Set down, unchanged, the entries between the lines containing "You are a computer-use agent. The" and "(x=639, y=453)", inclusive. Leave out the pictures.

> _DATASET ROWS_:
○ ○ ○ ○ ○

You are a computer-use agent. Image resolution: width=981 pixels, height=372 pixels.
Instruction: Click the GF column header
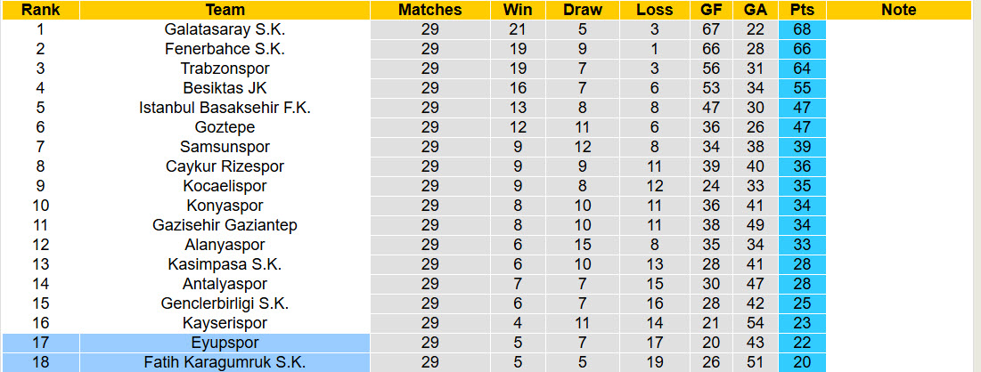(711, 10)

○ ○ ○ ○ ○

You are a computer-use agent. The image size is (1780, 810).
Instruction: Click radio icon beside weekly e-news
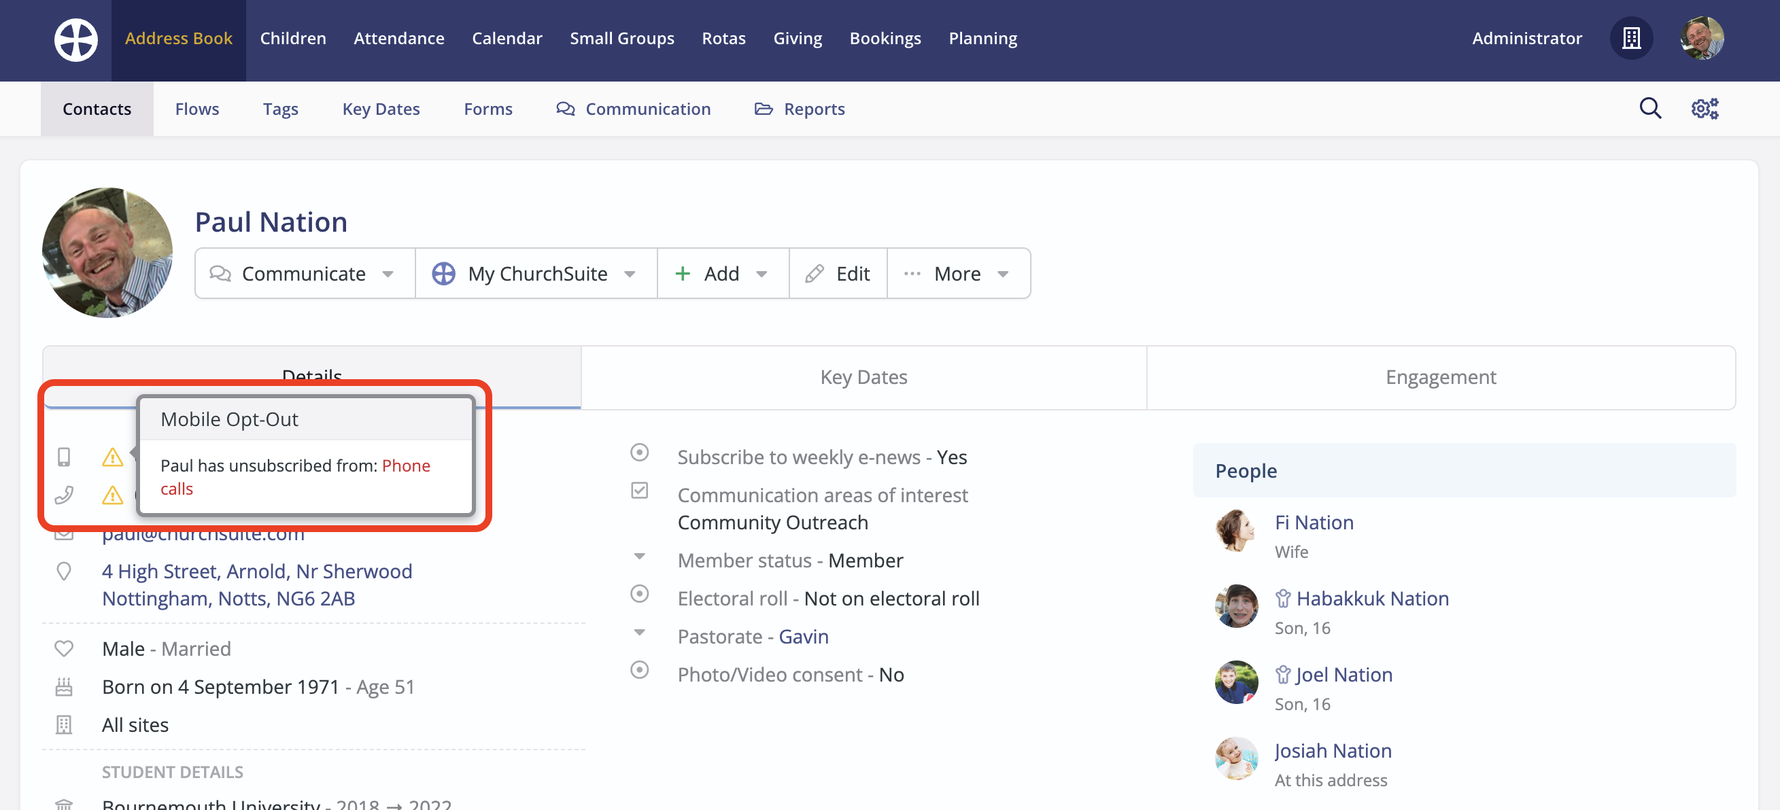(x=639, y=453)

○ ○ ○ ○ ○

> _RESULT FOR THIS TASK_:
You are a computer-use agent. The image size is (1780, 810).
Instruction: Click radio icon beside weekly e-news
(x=639, y=453)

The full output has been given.